Peristiwa Daerah

Evaluasi Praktik Rangkap Jabatan Perwira TNI/Polri di Pemerintahan

Jumat, 14 Maret 2025 - 19:05 | 43.41k
Kecil Besar

TIMESINDONESIA, JAKARTA – Isu mengenai rangkap jabatan perwira aktif TNI/Polri di berbagai Kementerian dan Lembaga (K/L) kembali mencuat ke publik. Maulana Taslam, Wakil Sekretaris Jenderal (Wasekjend) Politik dan Demokrasi PB HMI periode 2024-2026, menyoroti praktik ini sebagai bentuk penyimpangan yang berpotensi merusak netralitas serta profesionalisme militer dan kepolisian di Indonesia.

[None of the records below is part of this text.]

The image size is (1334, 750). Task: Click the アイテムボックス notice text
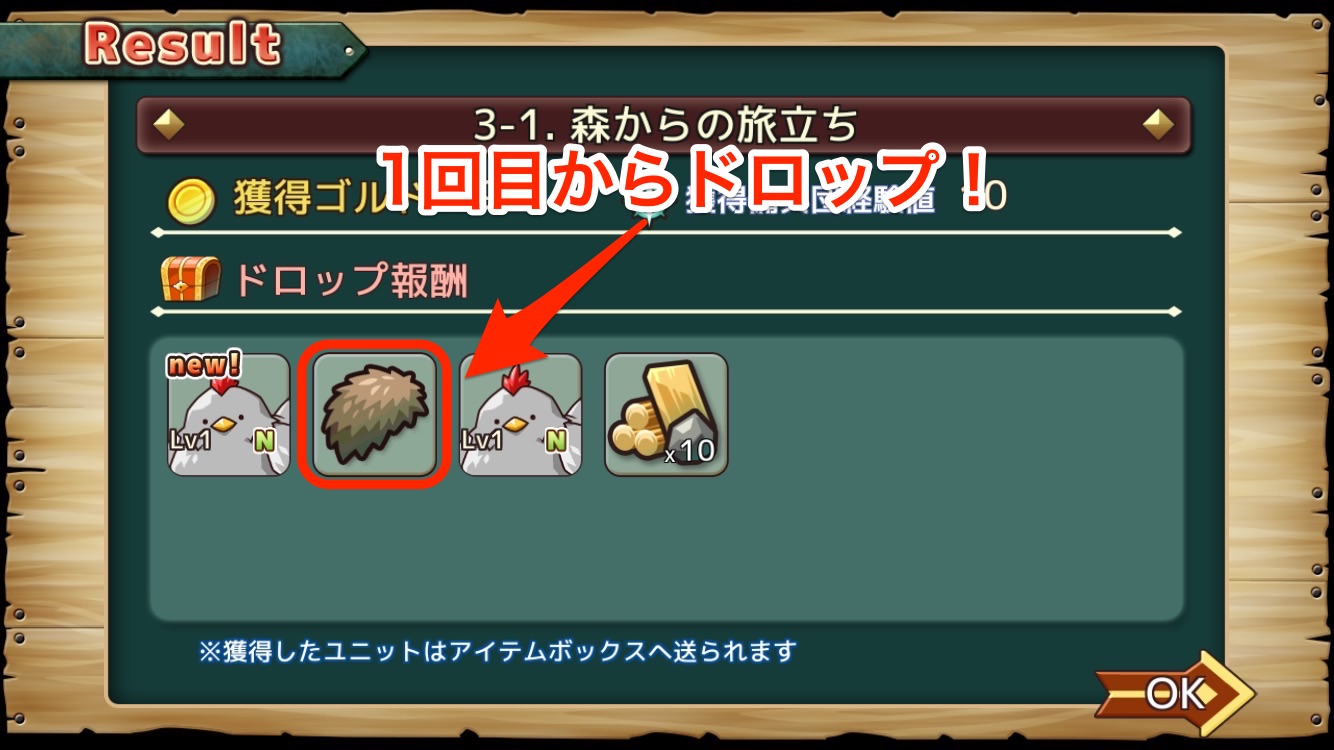coord(497,652)
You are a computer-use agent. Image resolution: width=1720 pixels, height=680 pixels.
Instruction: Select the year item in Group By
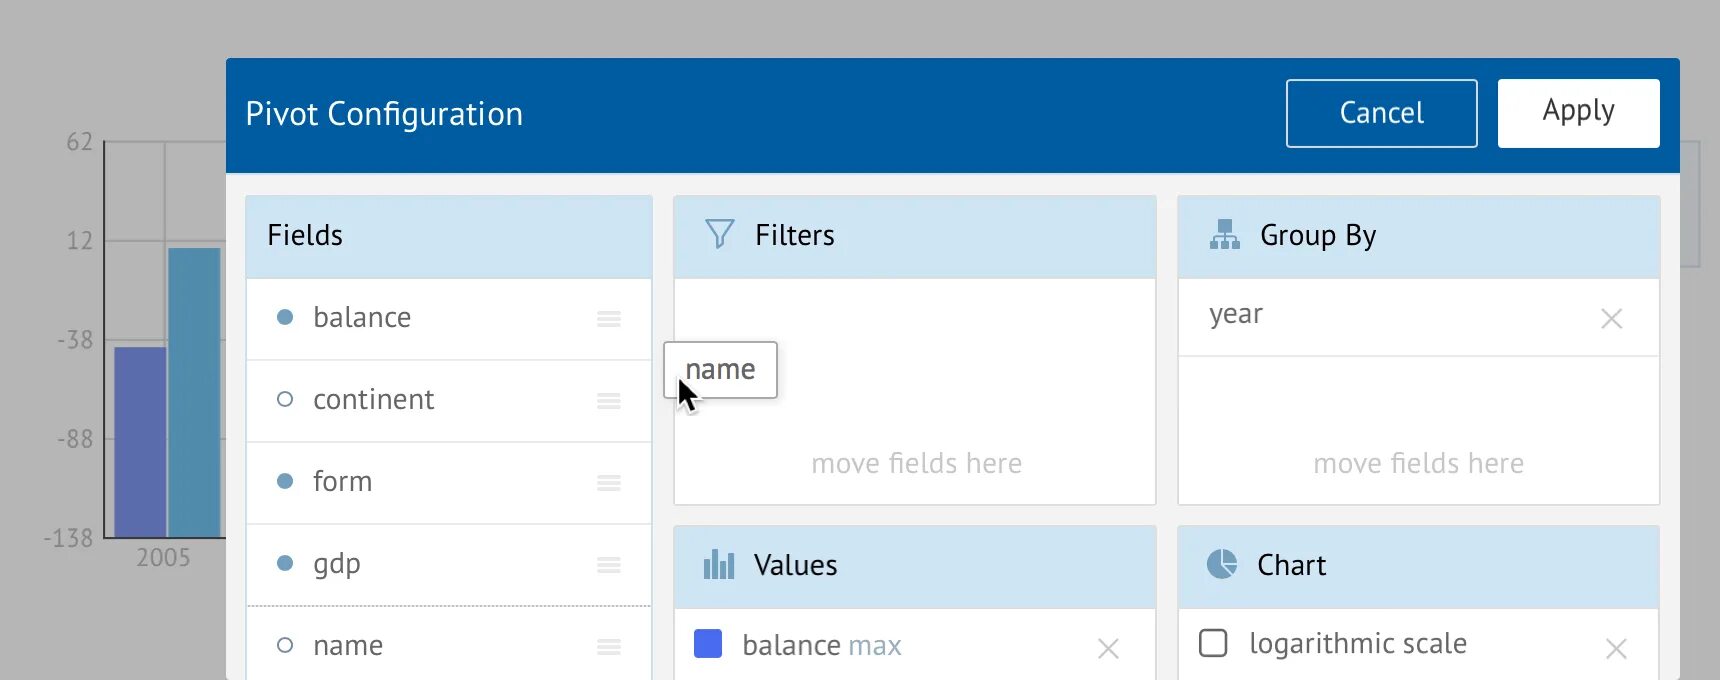click(x=1236, y=314)
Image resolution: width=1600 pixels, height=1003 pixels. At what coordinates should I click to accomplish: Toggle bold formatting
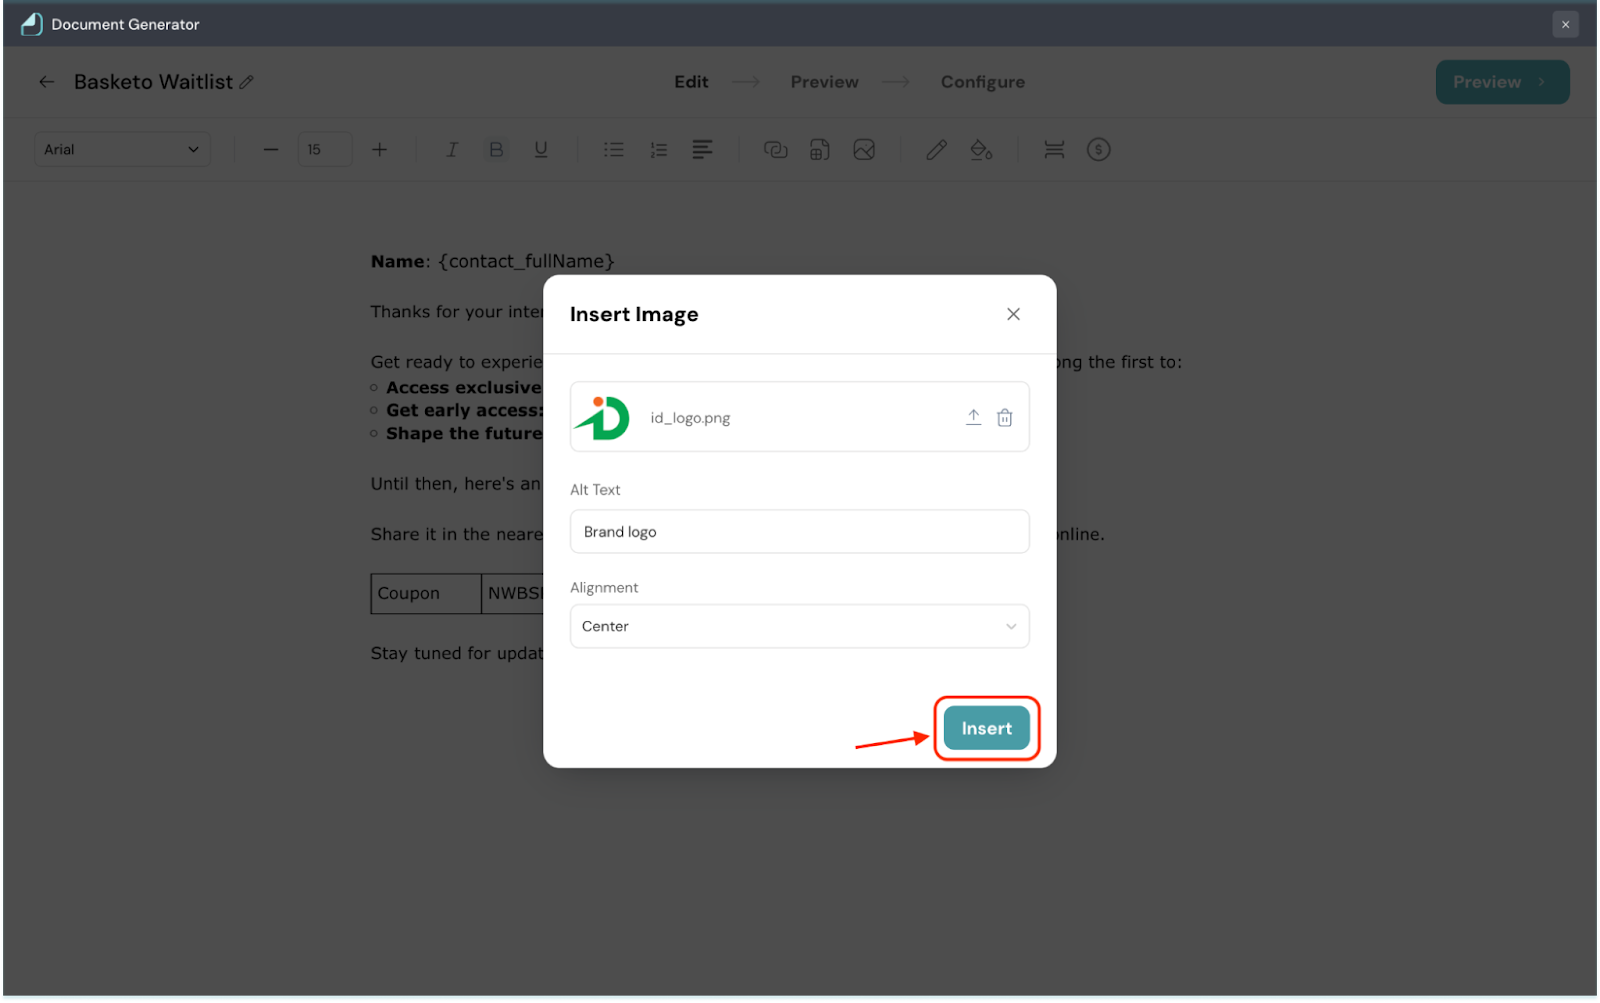point(496,150)
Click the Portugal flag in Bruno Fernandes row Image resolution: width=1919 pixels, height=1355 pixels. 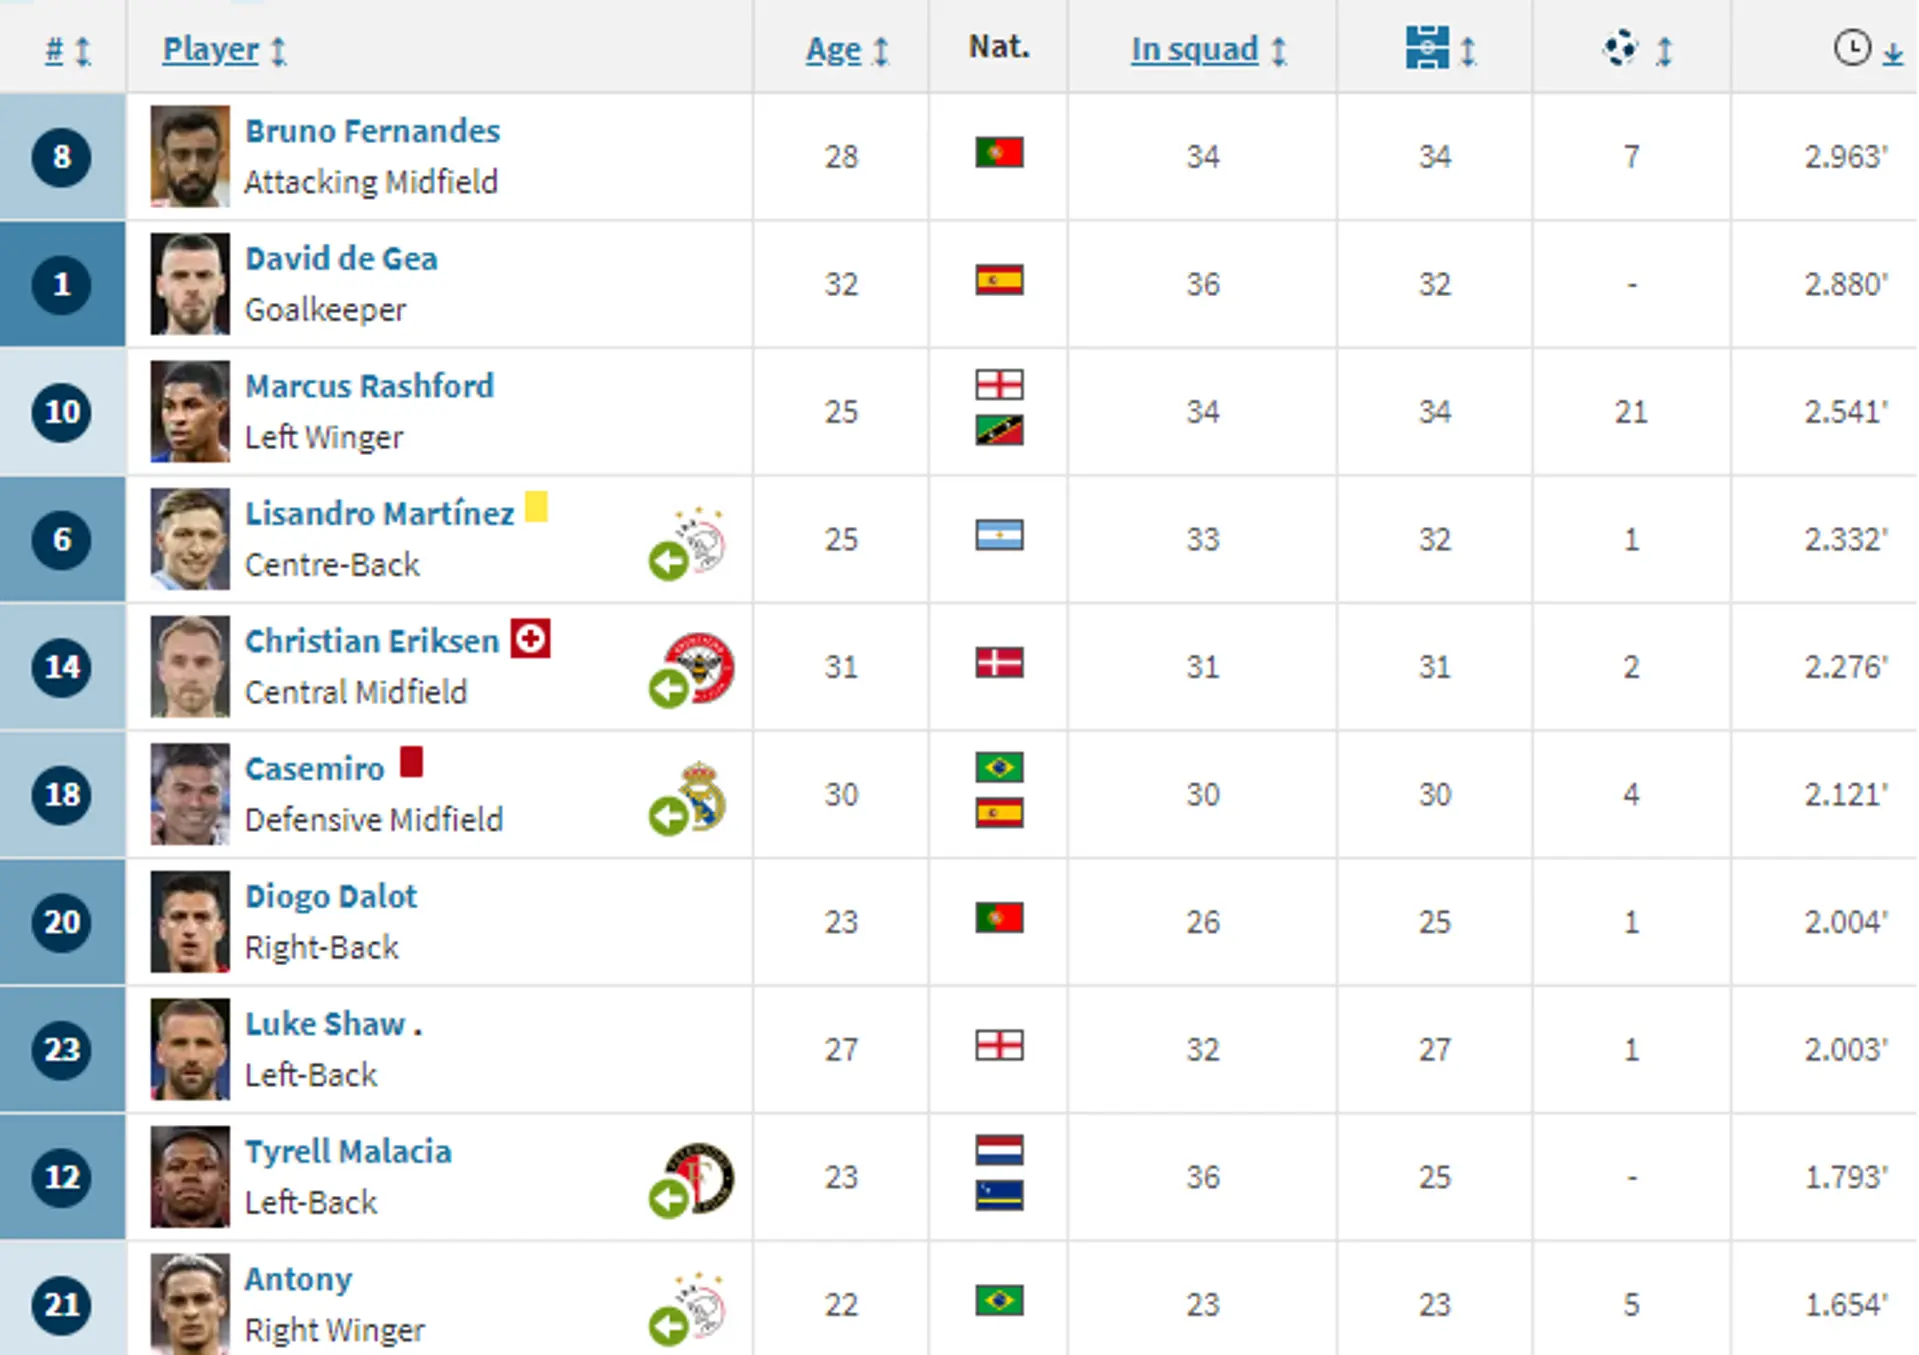(x=999, y=153)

Meski pemisahan TNI dan Polri telah diatur dalam TAP MPR Nomor 6 Tahun 2000 tentang Pemisahan TNI dan Polri, serta TAP MPR Nomor 7 Tahun 2000 tentang Peran TNI dan Polri, praktik rangkap jabatan justru masih terjadi. Fenomena ini menimbulkan kekhawatiran bahwa doktrin Dwi Fungsi ABRI seolah masih diterapkan secara terselubung.

Advertisement

“Penunjukan perwira aktif TNI/Polri sebagai pejabat di K/L tidak hanya melanggar regulasi, tetapi juga berpotensi memunculkan konflik kepentingan dan politik praktis,” ujar Maulana Taslam.

Berdasarkan UU Nomor 2 Tahun 2002 tentang Kepolisian Negara Republik Indonesia, Pasal 28 ayat (3) secara tegas menyebutkan bahwa anggota Polri yang ingin menduduki jabatan di luar kepolisian harus mengundurkan diri atau pensiun terlebih dahulu.

Lebih lanjut, penjelasan Pasal 28 ayat (3) menegaskan bahwa “jabatan di luar kepolisian” adalah posisi yang tidak terkait dengan tugas Polri atau tidak atas penugasan langsung dari Kapolri. Artinya, anggota Polri yang masih aktif tidak diperkenankan menduduki jabatan strategis di luar institusi tersebut.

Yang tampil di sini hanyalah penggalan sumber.